Instruction:
Write out the material word for word, starting at the line that contains "Task: Open the" and ending at the last line of the material. Leave the pictures out of your answer.

* * *

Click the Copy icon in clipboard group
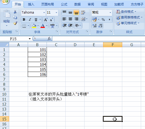This screenshot has width=145, height=129. [15, 17]
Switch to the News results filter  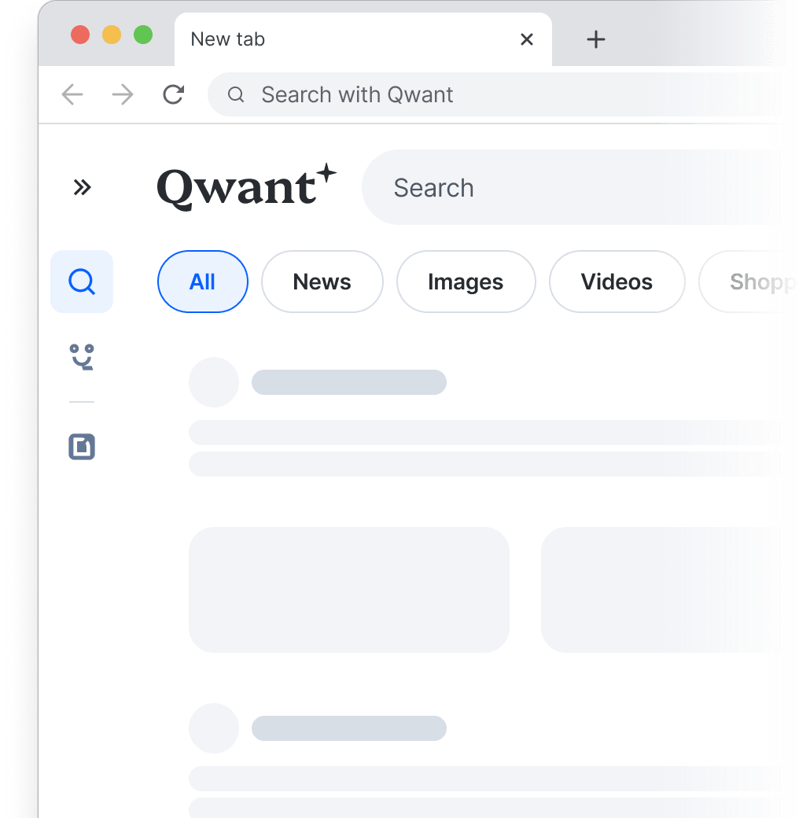(322, 282)
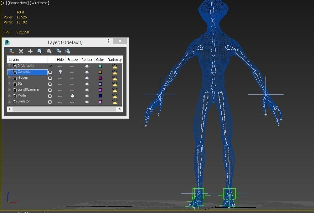Screen dimensions: 314x213
Task: Expand the IKs layer
Action: click(x=10, y=84)
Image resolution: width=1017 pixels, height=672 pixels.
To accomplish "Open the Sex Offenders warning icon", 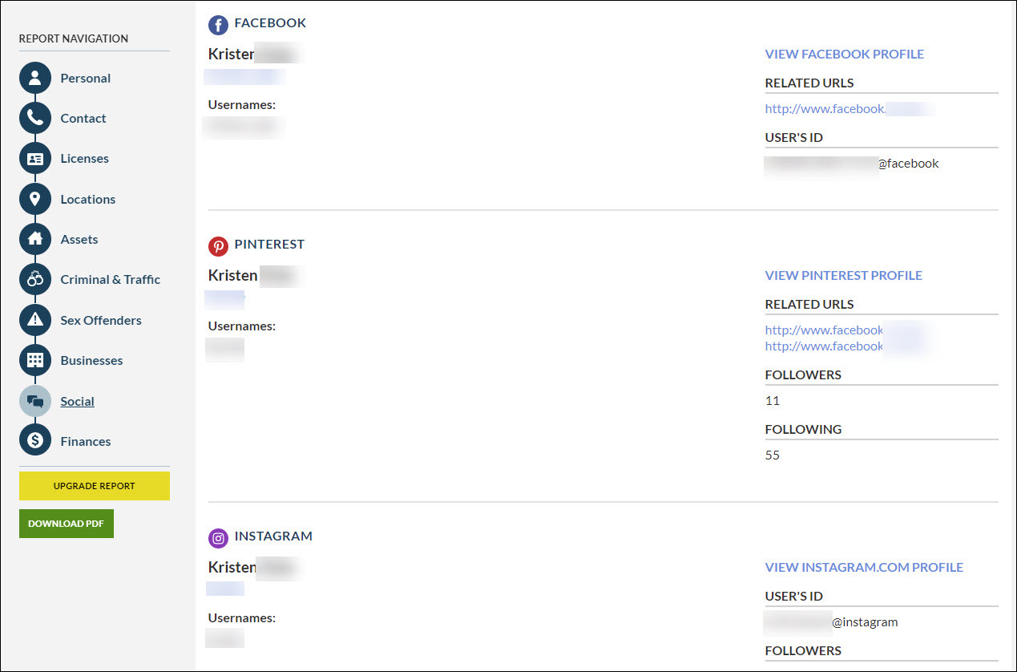I will coord(35,320).
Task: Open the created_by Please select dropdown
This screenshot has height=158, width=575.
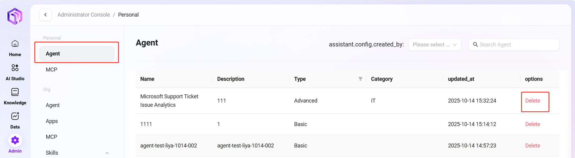Action: [434, 45]
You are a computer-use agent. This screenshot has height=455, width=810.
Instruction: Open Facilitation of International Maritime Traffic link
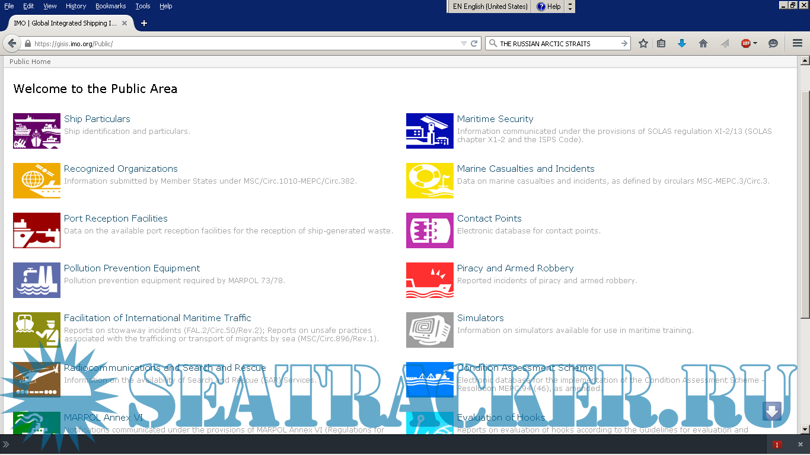tap(157, 318)
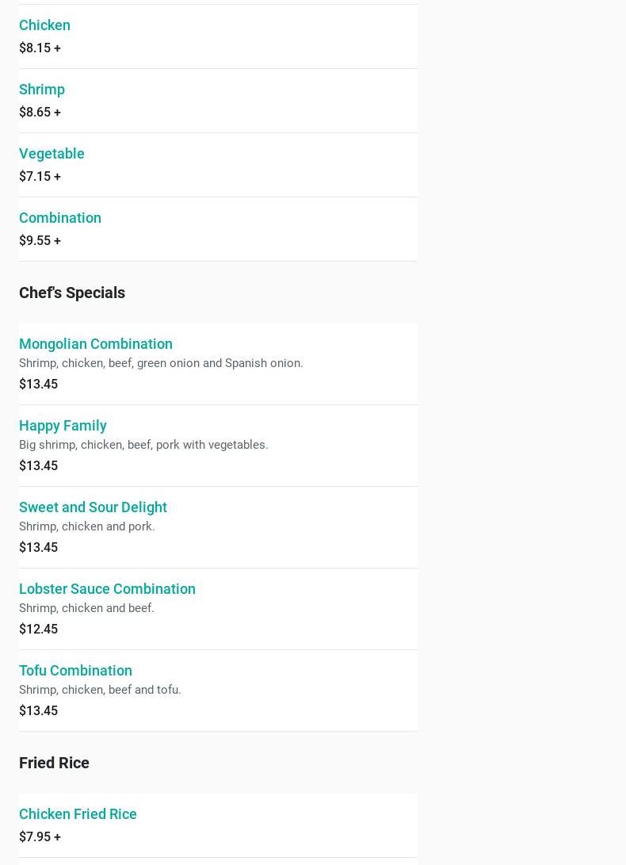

* * *

Final result:
Task: Open the created_by Please select dropdown
This screenshot has height=158, width=575.
Action: [434, 45]
You are a computer-use agent. This screenshot has height=455, width=810.
Instruction: Open Facilitation of International Maritime Traffic link
tap(157, 318)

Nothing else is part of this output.